Apartheid Museum in Johannesburg, South Africa
Sunset on a bench in the courtyard of the Apartheid Museum, 2024.
Museum of Memory & Human Rights in Santiago, Chile
I traveled to Chile in 2022 to start a trip mostly to Argentina. We had only a few days in the capitol, so in looking for things to do and see, I wanted to seek out anything related to the Pinochet era and how the country dealt with that history. In college I took a course studying the fall of democracies to the military (we studied Mexico, Turkey, Iran, and Chile) and it has stayed with me.
This museum has a stunning design, but is in a residential neighborhood - across from a school. There is a large outdoor area as you walk in that (to my memory) is more about the grandeur of the architecture. The museum is inside and not huge - can be done in a few hours. You’re taking through the history of what lead to Pinochet’s rise in power, his reign of terror, and his fall. There are spaces to hear from survivors and the deceased in letters and audio of that time. There are recreations of the torture camps/secret prisons. What really struck me was a large map of where refugees resettled and how many Chileans resettled during this time.
Whitney Plantation, Wallace, LA, USA
Sculpture titled “Returning the chains” at the Whitney Plantation, Wallace, LA, USA June 2024.
With plantations in the news lately with the burning of the Nottoway Plantation earlier this month, I wanted to highlight a plantation I’ve been to - last summer (2024) - that is decidedly not a plantation where weddings happen. Whitney Plantation is a non-profit organization with a board that consists of descendants of enslaved people and the main purpose of the non-profit is to be an educational and reverential space honoring the lives of the enslaved peoples who lived on that land. There is not a focus on the slave owners or the “big house” - in fact the latter is empty. Upon entering, you receive a lanyard with someone’s name and their story that you carry throughout. There are bronze statues of the lanyard people in the first site you visit - the church where the enslaved people worshiped. We did the guided tour and I highly recommend it. The guide added so much information to the sites there, including a monument with the names of all of the enslaved people who lived on the land. You learn of a great rebellion and the place of enslaved and free people of color in the Civil War. You learn of a connection to a prominent Creole New Orleans family and this plantation.
It is admittedly about an hour drive from New Orleans downtown and lies on the Mississippi in a rural part of Louisiana. It is well worth the drive and our tour took less than three hours.
House of Terror Museum, Budapest, Hungary
I went to this museum admittedly soon after college graduation on a larger European trip with friends. I don’t have photos on me of this visit or very clear memories of the museum. What I do remember is it being haunting - like so many of these museums are and frankly should be. The museum is located in a place of previous torture during the Nazi and communist dictatorships, so it is not just the exhibits or information that is powerful and terrible, but the fact of being in the space where these terrible things occurred - that adds another element.

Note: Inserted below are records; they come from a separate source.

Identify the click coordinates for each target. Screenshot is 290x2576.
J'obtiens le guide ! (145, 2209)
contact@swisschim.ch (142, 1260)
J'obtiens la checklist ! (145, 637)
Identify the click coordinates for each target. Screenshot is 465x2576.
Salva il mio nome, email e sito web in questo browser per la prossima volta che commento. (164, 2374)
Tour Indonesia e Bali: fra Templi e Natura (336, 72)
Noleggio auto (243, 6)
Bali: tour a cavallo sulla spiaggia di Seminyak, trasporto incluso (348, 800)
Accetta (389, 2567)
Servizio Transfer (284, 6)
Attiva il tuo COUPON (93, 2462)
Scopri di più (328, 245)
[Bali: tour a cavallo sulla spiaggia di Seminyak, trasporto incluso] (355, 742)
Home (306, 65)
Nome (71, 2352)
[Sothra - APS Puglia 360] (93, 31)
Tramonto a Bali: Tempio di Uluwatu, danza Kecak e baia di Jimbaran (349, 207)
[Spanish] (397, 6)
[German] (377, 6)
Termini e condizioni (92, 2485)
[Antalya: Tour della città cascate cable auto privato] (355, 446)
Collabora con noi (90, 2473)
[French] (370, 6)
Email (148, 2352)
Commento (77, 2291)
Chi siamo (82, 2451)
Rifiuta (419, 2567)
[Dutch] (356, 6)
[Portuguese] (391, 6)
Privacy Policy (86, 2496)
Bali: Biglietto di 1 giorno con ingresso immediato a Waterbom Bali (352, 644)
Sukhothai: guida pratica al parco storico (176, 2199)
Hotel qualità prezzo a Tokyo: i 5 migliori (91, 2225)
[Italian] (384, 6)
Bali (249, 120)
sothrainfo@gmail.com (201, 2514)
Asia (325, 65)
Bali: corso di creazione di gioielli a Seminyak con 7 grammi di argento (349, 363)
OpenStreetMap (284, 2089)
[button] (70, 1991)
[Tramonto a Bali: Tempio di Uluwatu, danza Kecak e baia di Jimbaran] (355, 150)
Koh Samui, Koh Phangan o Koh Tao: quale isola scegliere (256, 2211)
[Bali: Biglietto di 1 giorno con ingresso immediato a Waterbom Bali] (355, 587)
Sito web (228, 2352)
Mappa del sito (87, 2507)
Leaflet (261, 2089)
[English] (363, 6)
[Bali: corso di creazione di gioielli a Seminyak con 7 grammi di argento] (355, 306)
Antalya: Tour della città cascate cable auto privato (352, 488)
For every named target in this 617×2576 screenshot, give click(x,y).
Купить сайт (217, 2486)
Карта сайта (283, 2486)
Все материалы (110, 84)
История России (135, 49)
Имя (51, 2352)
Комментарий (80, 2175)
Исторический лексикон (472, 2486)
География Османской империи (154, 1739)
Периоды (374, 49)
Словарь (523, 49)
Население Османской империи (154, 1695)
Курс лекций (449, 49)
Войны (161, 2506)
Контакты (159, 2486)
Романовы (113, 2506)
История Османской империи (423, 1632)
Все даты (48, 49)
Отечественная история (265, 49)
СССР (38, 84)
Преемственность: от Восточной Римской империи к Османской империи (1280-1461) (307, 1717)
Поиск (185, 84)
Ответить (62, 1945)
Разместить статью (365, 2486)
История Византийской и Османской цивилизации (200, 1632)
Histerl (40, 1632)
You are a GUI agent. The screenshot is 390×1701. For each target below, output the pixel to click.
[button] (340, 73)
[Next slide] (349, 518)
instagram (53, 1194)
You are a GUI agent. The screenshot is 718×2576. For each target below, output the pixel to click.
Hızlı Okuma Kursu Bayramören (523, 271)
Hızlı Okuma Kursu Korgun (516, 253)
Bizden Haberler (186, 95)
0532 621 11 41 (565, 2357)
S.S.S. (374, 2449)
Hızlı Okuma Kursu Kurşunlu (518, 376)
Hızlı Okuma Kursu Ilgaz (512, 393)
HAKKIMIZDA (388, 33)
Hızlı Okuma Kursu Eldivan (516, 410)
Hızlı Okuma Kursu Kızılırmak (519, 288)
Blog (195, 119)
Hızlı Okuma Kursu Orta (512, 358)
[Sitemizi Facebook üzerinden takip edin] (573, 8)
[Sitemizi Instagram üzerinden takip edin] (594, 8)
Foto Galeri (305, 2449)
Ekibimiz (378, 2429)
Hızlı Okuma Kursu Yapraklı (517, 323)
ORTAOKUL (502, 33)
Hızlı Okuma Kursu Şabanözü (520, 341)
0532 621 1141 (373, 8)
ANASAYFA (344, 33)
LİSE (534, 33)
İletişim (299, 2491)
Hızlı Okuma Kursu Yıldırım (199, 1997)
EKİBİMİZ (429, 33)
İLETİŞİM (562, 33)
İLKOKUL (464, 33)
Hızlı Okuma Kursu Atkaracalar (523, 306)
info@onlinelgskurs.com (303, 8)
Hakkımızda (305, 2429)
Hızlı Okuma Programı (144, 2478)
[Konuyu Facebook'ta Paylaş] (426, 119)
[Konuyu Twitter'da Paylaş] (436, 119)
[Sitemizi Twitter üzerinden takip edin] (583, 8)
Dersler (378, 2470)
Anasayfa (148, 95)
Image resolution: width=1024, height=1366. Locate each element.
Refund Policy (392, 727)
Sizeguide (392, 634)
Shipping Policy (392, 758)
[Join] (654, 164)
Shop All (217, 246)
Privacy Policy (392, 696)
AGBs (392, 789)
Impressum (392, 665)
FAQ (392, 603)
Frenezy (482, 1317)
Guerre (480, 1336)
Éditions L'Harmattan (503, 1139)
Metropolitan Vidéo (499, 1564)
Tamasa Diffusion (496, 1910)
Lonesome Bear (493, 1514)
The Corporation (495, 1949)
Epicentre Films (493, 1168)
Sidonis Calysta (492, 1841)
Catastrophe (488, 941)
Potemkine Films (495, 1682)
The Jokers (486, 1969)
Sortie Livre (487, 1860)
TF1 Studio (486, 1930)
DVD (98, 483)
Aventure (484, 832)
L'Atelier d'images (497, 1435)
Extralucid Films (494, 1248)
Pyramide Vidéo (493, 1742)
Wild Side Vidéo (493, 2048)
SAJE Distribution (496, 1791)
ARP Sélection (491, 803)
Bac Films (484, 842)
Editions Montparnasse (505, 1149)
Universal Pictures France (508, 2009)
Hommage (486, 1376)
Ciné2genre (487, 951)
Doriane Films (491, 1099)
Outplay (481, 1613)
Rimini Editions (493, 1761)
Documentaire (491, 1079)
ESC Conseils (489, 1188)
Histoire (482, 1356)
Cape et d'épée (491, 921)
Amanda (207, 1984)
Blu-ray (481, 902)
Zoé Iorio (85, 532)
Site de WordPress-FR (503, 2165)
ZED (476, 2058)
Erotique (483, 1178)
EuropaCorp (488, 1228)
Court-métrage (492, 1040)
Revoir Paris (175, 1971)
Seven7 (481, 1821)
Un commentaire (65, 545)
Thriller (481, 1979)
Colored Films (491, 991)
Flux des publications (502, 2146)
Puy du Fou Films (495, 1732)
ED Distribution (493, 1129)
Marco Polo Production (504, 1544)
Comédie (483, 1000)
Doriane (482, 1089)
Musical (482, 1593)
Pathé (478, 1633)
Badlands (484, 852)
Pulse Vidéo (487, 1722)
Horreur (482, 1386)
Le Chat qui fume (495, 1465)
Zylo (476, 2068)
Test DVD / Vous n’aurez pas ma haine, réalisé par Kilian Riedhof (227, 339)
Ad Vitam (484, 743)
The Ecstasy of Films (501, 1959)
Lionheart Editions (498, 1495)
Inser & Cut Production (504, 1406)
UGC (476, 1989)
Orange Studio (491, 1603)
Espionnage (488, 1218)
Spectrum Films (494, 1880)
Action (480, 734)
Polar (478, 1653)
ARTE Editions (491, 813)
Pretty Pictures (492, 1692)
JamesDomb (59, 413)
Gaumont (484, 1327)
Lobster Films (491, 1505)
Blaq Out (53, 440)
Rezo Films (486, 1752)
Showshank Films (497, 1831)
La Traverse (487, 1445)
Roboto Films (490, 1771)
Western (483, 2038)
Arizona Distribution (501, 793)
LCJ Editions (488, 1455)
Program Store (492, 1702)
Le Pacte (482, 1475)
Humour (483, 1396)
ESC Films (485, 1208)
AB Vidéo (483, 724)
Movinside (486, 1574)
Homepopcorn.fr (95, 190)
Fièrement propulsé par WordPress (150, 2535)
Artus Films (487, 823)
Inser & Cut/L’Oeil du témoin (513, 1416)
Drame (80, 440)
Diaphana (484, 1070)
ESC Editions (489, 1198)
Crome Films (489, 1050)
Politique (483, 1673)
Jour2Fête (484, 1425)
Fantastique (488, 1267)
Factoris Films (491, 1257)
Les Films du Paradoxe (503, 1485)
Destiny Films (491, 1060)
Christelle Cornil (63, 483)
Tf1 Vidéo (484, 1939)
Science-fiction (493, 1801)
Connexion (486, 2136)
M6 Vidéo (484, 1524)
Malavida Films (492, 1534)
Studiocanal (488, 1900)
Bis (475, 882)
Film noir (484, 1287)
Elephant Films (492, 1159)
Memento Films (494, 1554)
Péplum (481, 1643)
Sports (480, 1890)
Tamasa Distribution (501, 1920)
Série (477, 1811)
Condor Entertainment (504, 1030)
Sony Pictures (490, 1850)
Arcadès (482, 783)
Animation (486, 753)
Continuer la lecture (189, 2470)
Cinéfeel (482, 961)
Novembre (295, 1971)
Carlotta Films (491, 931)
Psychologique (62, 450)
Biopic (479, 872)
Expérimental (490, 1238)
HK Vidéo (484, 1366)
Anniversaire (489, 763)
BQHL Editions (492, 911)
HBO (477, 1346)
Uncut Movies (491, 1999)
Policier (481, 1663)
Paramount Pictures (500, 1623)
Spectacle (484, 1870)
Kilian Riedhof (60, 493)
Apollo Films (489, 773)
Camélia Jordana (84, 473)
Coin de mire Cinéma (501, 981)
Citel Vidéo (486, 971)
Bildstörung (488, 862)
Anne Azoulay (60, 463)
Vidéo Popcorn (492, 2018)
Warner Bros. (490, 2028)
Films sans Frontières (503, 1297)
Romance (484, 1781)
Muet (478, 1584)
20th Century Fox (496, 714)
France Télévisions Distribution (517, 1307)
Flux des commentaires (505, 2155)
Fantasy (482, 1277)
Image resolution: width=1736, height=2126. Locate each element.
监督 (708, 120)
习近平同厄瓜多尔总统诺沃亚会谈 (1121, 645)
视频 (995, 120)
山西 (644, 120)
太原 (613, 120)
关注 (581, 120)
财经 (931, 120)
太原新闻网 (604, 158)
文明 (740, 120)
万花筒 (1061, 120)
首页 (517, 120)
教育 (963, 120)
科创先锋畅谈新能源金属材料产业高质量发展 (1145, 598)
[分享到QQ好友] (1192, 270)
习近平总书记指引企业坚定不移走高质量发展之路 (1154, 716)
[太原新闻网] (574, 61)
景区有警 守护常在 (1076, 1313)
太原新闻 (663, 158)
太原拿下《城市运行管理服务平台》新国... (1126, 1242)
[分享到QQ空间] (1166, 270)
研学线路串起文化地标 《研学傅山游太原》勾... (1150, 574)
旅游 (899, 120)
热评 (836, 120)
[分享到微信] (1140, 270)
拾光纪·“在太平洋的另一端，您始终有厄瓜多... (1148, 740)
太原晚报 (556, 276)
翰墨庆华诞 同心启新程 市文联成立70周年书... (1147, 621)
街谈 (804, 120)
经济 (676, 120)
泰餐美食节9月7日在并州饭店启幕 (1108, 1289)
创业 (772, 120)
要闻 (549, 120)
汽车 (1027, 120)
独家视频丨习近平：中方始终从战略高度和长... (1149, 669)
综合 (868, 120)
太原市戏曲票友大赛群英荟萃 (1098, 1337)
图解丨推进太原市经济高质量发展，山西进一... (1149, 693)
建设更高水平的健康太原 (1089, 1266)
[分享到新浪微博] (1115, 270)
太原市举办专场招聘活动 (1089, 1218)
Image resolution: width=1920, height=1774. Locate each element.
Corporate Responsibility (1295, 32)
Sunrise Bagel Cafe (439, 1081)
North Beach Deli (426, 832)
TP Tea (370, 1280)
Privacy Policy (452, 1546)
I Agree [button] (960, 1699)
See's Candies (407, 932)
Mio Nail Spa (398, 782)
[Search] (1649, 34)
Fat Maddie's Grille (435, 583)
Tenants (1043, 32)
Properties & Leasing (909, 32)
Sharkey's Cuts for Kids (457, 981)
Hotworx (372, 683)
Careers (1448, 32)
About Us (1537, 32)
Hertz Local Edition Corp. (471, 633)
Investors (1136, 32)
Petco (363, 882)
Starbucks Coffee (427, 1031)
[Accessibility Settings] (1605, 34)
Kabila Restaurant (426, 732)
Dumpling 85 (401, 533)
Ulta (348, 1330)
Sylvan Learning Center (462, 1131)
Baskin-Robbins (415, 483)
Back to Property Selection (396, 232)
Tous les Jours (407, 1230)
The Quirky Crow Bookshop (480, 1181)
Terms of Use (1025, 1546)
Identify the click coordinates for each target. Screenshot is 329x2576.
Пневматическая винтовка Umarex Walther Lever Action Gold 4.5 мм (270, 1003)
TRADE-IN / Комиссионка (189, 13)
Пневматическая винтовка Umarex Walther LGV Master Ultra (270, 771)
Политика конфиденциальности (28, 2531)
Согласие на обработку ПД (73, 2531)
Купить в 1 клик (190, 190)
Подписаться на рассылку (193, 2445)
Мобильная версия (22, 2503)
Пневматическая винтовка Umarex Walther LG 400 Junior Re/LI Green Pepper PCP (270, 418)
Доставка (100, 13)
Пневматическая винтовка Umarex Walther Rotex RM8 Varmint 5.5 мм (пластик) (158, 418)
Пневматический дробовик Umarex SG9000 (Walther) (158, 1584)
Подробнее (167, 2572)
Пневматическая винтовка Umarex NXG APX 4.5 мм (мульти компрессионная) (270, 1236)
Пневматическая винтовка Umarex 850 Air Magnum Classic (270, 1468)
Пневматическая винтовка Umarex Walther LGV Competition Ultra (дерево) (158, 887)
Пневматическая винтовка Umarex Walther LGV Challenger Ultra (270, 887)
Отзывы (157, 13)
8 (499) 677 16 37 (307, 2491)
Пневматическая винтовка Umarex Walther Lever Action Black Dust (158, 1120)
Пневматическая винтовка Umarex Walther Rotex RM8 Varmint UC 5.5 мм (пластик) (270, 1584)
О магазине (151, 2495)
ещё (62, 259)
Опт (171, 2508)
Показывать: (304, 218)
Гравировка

Museum of Japanese Immigration in Brazil in São Paulo, Brazil
While this museum is not focused on human rights per se or one terrible event in history, I include it here because it is a contrasting piece (speaking of immigration by choice not force or displacement) and does touch on the racism faced by Japanese-Brazilians during WWII. Before coming to the museum in summer of 2024, I knew that Brazil has the highest population of Japanese people in the world outside of Japan. Why, though, I didn’t know. That’s what this museum does a great job in explaining. It’s tucked into Japan town in an unassuming building and the exhibits are on multiple levels of the building. I would recommend two hours for this museum and then walk through Japan town - we got lucky and a summer festival was happening honoring Japanese heritage - as we left the museum and walked to our next destination.